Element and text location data

##############################

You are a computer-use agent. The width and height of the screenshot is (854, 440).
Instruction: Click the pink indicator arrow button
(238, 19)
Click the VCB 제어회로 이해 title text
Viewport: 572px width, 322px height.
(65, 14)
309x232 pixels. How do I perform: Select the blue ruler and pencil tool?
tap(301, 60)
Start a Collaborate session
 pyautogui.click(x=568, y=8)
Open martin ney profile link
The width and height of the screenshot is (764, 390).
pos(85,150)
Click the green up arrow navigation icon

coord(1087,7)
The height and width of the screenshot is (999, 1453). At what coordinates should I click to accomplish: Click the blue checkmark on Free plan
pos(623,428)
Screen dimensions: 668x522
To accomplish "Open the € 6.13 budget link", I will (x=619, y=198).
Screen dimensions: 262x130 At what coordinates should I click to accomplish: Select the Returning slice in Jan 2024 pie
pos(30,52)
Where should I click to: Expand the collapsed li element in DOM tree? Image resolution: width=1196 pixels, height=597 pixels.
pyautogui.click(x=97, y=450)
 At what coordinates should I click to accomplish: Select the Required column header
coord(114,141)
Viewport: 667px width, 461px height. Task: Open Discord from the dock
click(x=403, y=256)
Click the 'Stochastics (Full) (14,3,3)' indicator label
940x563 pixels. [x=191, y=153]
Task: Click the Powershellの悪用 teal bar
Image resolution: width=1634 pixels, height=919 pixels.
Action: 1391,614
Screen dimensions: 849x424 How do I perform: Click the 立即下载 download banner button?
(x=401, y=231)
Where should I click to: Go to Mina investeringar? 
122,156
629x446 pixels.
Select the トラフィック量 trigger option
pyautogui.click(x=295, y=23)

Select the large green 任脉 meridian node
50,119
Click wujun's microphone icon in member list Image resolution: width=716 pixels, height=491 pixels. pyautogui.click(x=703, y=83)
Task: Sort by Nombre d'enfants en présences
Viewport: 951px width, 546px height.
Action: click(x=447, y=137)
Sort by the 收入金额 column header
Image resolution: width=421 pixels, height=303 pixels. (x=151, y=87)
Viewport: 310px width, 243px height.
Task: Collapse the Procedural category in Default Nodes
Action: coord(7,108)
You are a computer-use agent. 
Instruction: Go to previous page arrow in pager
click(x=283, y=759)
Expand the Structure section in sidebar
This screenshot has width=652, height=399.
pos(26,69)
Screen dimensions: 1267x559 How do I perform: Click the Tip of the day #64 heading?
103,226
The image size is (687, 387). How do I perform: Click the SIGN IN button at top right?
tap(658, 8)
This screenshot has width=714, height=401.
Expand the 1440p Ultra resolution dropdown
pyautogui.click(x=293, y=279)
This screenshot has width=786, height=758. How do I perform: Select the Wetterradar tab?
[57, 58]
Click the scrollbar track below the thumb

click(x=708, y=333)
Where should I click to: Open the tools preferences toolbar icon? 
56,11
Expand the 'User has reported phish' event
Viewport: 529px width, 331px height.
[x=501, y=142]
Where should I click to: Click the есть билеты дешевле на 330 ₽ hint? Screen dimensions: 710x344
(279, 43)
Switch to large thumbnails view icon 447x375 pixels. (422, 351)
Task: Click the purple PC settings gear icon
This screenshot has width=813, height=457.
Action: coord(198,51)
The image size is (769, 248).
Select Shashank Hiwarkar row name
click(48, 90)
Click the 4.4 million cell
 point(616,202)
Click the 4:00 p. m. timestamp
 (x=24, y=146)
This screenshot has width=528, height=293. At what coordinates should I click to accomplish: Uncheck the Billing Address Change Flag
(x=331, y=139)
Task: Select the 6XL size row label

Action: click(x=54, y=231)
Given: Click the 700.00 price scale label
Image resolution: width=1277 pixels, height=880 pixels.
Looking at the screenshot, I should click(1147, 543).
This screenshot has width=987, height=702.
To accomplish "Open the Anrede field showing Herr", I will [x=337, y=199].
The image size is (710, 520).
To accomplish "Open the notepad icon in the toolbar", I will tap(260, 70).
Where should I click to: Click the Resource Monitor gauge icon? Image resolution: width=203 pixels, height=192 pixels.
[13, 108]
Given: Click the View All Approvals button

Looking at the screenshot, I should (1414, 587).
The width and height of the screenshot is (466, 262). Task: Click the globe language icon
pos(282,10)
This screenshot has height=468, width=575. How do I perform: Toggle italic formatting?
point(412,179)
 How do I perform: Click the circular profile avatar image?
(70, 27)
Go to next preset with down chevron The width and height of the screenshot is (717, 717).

##############################

**Work to be completed**
Please rewrite all of the material with every "How do I perform" changed to "How can I perform", leaving everything else as it is.

**Right answer**
You are a computer-use agent. The width and height of the screenshot is (854, 440).
Instruction: Click the pink indicator arrow button
(238, 19)
Click the VCB 제어회로 이해 title text
Viewport: 572px width, 322px height.
(65, 14)
309x232 pixels. How can I perform: Select the blue ruler and pencil tool?
tap(301, 60)
Start a Collaborate session
 pyautogui.click(x=568, y=8)
Open martin ney profile link
The width and height of the screenshot is (764, 390).
pos(85,150)
Click the green up arrow navigation icon

coord(1087,7)
The height and width of the screenshot is (999, 1453). At what coordinates should I click to accomplish: Click the blue checkmark on Free plan
pos(623,428)
Screen dimensions: 668x522
To accomplish "Open the € 6.13 budget link", I will (x=619, y=198).
Screen dimensions: 262x130 At what coordinates should I click to accomplish: Select the Returning slice in Jan 2024 pie
pos(30,52)
Where should I click to: Expand the collapsed li element in DOM tree? Image resolution: width=1196 pixels, height=597 pixels.
pyautogui.click(x=97, y=450)
 At what coordinates should I click to accomplish: Select the Required column header
coord(114,141)
Viewport: 667px width, 461px height. Task: Open Discord from the dock
click(x=403, y=256)
Click the 'Stochastics (Full) (14,3,3)' indicator label
940x563 pixels. [x=191, y=153]
Task: Click the Powershellの悪用 teal bar
Image resolution: width=1634 pixels, height=919 pixels.
Action: 1391,614
Screen dimensions: 849x424 How can I perform: Click the 立即下载 download banner button?
(x=401, y=231)
Where should I click to: Go to Mina investeringar? 
122,156
629x446 pixels.
Select the トラフィック量 trigger option
pyautogui.click(x=295, y=23)

Select the large green 任脉 meridian node
50,119
Click wujun's microphone icon in member list Image resolution: width=716 pixels, height=491 pixels. pyautogui.click(x=703, y=83)
Task: Sort by Nombre d'enfants en présences
Viewport: 951px width, 546px height.
Action: click(x=447, y=137)
Sort by the 收入金额 column header
Image resolution: width=421 pixels, height=303 pixels. (x=151, y=87)
Viewport: 310px width, 243px height.
Task: Collapse the Procedural category in Default Nodes
Action: coord(7,108)
You are a computer-use agent. 
Instruction: Go to previous page arrow in pager
click(x=283, y=759)
Expand the Structure section in sidebar
This screenshot has width=652, height=399.
pos(26,69)
Screen dimensions: 1267x559 How can I perform: Click the Tip of the day #64 heading?
103,226
The image size is (687, 387). How can I perform: Click the SIGN IN button at top right?
tap(658, 8)
This screenshot has width=714, height=401.
Expand the 1440p Ultra resolution dropdown
pyautogui.click(x=293, y=279)
This screenshot has width=786, height=758. How can I perform: Select the Wetterradar tab?
[57, 58]
Click the scrollbar track below the thumb

click(x=708, y=333)
Where should I click to: Open the tools preferences toolbar icon? 
56,11
Expand the 'User has reported phish' event
Viewport: 529px width, 331px height.
[x=501, y=142]
Where should I click to: Click the есть билеты дешевле на 330 ₽ hint? Screen dimensions: 710x344
(279, 43)
Switch to large thumbnails view icon 447x375 pixels. (422, 351)
Task: Click the purple PC settings gear icon
This screenshot has width=813, height=457.
Action: coord(198,51)
The image size is (769, 248).
Select Shashank Hiwarkar row name
click(48, 90)
Click the 4.4 million cell
 point(616,202)
Click the 4:00 p. m. timestamp
 (x=24, y=146)
This screenshot has width=528, height=293. At what coordinates should I click to accomplish: Uncheck the Billing Address Change Flag
(x=331, y=139)
Task: Select the 6XL size row label

Action: click(x=54, y=231)
Given: Click the 700.00 price scale label
Image resolution: width=1277 pixels, height=880 pixels.
Looking at the screenshot, I should click(1147, 543).
This screenshot has width=987, height=702.
To accomplish "Open the Anrede field showing Herr", I will [x=337, y=199].
The image size is (710, 520).
To accomplish "Open the notepad icon in the toolbar", I will tap(260, 70).
Where should I click to: Click the Resource Monitor gauge icon? Image resolution: width=203 pixels, height=192 pixels.
[13, 108]
Given: Click the View All Approvals button

Looking at the screenshot, I should (1414, 587).
The width and height of the screenshot is (466, 262). Task: Click the globe language icon
pos(282,10)
This screenshot has height=468, width=575. How can I perform: Toggle italic formatting?
point(412,179)
 How can I perform: Click the circular profile avatar image?
(70, 27)
Go to next preset with down chevron The width and height of the screenshot is (717, 717).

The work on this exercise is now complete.